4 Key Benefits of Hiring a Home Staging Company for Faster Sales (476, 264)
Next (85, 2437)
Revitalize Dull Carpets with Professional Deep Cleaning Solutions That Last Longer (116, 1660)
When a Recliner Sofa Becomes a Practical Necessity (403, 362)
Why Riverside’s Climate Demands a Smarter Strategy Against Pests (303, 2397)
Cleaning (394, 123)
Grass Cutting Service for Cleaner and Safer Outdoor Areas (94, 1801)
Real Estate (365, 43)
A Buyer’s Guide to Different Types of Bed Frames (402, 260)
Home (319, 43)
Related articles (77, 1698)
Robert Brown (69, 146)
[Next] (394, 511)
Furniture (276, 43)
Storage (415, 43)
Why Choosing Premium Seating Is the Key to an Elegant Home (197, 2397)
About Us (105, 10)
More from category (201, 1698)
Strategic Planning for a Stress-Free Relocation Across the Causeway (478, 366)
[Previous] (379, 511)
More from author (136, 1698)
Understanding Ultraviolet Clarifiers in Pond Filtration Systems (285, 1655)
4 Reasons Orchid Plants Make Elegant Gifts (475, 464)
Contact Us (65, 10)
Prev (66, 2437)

▶ _Problem requirements_
Your answer should be the lines of the records that include the word "Home".

▶ _Written answer_
4 Key Benefits of Hiring a Home Staging Company for Faster Sales (476, 264)
Home (319, 43)
Why Choosing Premium Seating Is the Key to an Elegant Home (197, 2397)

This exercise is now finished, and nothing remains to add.